ASSIGNMENT
Every line of the data below that holds the string "agent" needs to be reported.

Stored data
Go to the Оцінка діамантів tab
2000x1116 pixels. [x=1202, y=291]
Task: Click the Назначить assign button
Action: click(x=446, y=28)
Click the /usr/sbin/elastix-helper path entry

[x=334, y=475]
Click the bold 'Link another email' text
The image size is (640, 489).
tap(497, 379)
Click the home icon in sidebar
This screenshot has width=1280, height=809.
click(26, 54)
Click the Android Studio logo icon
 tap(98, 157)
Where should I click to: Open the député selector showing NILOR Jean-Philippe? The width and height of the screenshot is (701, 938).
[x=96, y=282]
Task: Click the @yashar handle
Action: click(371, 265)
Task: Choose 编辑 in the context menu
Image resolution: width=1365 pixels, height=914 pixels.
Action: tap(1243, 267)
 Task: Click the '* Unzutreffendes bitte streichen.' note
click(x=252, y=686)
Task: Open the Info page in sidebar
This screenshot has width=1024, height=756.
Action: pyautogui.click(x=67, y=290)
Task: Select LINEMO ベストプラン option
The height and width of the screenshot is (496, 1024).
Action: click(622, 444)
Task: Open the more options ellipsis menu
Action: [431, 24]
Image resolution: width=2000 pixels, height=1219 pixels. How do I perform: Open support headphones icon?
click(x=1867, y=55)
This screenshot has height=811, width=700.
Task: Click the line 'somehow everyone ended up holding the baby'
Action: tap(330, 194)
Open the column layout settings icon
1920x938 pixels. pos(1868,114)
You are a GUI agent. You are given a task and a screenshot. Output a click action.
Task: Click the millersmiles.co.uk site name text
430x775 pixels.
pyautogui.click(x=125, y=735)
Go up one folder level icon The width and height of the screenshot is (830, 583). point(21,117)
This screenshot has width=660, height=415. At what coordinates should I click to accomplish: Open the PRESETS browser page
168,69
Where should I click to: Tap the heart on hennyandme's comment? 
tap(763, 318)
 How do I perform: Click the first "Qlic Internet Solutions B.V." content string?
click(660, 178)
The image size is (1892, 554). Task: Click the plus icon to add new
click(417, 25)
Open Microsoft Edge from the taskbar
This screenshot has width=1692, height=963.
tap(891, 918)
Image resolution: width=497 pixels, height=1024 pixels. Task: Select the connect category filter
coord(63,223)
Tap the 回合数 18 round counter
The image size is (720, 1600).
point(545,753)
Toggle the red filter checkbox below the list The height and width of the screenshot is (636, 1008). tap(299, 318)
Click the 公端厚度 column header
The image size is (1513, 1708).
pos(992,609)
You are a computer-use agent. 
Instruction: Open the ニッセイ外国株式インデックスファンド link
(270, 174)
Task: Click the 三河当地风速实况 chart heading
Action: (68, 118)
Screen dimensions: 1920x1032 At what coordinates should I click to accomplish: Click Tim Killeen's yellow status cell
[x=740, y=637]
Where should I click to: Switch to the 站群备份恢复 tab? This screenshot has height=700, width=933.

SOLUTION TO THE PROBLEM
You are a GUI agent. You are given a task and a screenshot. Output a click action.
You are a computer-use agent. 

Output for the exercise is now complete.